Se le planteaba entonces el problema de si debía o no llamar a la puerta. En cierto modo, no parecía adecuado. ¿Y si nadie contestaba o si le pedían que se marchara?

Levantó el pestillo y empujó la puerta. Se abrió hacia adentro con bastante facilidad y sin crujir.

Había una cocina de techo bajo, cuyas vigas se encontraban a la altura exacta como para trepanarle la cabeza. La luz de la única vela se reflejaba en los cacharros que había sobre una cómoda larga y en las losas, lavadas y pulidas hasta la iridiscencia. El fuego de la chimenea con forma de cueva no ayudaba a iluminar gran cosa, porque apenas era un montón de ceniza blanca debajo de los restos de un tronco. Mort supo, sin que nadie se lo dijera, que aquél era el último tronco.

Una anciana estaba sentada a la mesa de la cocina; escribía con ahínco manteniendo la nariz ganchuda a pocos centímetros del papel. Un gato gris, acurrucado sobre la mesa, junto a su ama, le guiñó tranquilamente el ojo a Mort.

La guadaña chocó contra una viga.

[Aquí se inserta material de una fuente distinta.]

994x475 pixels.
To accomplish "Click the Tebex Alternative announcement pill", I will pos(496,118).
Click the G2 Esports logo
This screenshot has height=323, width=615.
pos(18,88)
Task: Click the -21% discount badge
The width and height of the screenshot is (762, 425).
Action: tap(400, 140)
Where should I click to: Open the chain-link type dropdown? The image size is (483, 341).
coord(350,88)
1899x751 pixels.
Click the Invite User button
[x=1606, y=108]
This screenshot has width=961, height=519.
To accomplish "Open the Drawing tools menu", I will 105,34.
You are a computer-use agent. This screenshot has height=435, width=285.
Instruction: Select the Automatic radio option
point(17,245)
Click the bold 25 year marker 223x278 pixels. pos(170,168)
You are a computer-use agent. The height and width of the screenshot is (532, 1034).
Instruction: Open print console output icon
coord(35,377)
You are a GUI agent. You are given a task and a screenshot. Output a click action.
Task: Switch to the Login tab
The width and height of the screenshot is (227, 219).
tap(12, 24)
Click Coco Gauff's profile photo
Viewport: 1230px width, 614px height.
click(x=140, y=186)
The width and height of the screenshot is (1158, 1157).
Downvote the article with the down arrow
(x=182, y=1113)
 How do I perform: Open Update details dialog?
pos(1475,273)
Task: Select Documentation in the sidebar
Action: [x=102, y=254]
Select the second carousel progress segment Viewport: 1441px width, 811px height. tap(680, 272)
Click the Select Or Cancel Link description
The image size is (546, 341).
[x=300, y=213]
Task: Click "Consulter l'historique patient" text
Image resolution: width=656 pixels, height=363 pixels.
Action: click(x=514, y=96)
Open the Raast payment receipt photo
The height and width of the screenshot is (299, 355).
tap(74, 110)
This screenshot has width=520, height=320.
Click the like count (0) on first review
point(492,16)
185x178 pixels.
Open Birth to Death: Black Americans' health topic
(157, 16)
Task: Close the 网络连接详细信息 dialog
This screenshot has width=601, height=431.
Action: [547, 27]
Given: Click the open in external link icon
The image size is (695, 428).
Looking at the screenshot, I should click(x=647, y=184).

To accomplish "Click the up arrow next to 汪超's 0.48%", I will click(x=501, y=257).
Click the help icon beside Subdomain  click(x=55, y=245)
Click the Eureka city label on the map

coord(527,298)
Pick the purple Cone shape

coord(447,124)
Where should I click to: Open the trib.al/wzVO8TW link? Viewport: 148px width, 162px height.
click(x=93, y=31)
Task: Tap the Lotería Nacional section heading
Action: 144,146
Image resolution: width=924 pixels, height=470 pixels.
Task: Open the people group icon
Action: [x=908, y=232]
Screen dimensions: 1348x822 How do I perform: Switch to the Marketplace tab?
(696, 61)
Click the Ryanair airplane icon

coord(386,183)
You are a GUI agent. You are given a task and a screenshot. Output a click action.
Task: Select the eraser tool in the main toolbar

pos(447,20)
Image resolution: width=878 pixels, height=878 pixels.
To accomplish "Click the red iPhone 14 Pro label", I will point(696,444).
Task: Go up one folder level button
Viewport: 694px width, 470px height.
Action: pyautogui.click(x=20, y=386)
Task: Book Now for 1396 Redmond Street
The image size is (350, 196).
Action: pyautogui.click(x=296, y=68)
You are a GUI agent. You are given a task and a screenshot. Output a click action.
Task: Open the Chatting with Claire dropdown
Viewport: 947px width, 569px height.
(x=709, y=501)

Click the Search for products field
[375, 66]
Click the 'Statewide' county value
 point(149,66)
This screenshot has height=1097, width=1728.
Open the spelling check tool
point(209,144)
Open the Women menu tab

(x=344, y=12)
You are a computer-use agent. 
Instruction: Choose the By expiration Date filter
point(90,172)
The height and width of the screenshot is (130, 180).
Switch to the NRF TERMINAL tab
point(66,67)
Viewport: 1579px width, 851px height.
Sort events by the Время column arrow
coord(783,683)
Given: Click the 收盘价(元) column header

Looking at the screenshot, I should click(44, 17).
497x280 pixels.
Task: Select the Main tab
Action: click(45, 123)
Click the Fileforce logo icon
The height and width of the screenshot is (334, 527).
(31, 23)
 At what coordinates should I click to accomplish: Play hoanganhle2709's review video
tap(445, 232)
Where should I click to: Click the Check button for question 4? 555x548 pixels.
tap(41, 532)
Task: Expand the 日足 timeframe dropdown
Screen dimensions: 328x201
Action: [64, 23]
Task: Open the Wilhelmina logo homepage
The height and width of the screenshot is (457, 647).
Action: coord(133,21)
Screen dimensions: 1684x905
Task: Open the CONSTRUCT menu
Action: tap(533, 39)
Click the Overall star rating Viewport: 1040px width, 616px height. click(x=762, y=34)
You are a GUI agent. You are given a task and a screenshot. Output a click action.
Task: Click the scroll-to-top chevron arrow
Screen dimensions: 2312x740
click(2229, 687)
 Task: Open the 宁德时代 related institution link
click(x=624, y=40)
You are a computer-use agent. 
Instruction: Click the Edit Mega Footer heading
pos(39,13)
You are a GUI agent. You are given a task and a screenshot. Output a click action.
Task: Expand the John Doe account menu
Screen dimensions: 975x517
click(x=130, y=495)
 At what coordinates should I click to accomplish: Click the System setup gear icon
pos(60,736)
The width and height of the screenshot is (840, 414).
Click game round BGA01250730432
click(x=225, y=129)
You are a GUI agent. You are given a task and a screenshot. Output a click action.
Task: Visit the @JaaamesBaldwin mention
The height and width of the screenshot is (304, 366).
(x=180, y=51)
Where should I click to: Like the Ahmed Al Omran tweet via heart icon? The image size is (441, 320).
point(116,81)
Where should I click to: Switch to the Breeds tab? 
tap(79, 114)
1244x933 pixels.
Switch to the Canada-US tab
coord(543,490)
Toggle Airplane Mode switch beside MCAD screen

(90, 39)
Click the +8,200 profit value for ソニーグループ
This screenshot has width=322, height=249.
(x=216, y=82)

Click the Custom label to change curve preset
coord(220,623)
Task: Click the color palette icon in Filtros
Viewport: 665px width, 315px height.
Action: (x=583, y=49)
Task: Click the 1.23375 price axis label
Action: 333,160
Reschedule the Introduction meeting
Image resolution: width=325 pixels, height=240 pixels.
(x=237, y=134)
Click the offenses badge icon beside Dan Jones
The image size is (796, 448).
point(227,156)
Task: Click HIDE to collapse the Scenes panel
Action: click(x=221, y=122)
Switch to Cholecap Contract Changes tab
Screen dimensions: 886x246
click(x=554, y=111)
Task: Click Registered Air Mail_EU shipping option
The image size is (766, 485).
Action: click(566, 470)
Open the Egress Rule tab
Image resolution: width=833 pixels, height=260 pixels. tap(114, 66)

La mujer levantó la mirada.

—En seguida estoy contigo —dijo. Frunció el ceño al mirar el papel—. Todavía no he puesto que estoy en pleno uso de mis facultades mentales, aunque considero que son puras tonterías, porque nadie en pleno uso de sus facultades mentales estaría muerto. ¿Te apetecería tomar algo?

—¿Cómo? —replicó Mort. Cuando recordó qué estaba haciendo, repitió—: ¿CÓMO?

—Es decir, si bebes. Es oporto de frambuesas. Está en la cómoda. Ya que estás, podrías acabarte la botella.

Mort observó la cómoda con suspicacia. Tenía la impresión de haber perdido la iniciativa. Sacó el reloj de arena y le lanzó una mirada colérica. Quedaba un montoncito de arena.

—Aún me quedan unos cuantos minutos —le dijo la bruja sin levantar la vista.

—¿Cómo, quiero decir, CÓMO LO SABE?

Ella no le contestó, secó la tinta delante de la vela, selló la carta con una gota de cera y la metió debajo de la palmatoria. Después, cogió el gato en brazos.

—Mañana vendrá la abuela Beedle a limpiar y tú te irás con ella, ¿entendido? Y procura que le deje a Gammer Nutley llevarse el lavabo de mármol rosa, hace años que le echó el ojo.

El gato lanzó un maullido sagaz.

—No dispongo de… quiero decir, NO DISPONGO DE TODA LA NOCHE —dijo Mort con tono de reproche.

—Tú sí, pero yo no, y no hace falta que grites —le dijo la bruja.

Bajó de su banqueta y entonces Mort notó lo doblada que estaba, como un arco. Con cierta dificultad desenganchó un sombrero puntiagudo de un clavo de la pared, se lo colocó torcido sobre la blanca cabeza con una batería de alfileres, y aferró dos bastones.

Tambaleante, cruzó la habitación hacia donde Mort se encontraba, y lo miró con unos ojos pequeños y brillantes como grosellas negras.

—¿Me hará falta el chal? ¿Crees que necesitaré un chal? No, supongo que no. Imagino que el sitio adonde voy es bastante cálido. —Miró a Mort entrecerrando los ojos y frunció el ceño—. Eres más joven de lo que me había imaginado —dijo. Mort no contestó. Después, Goodie Hamstring añadió en voz baja—: ¿Sabes? No creo que tú seas a quien estaba esperando.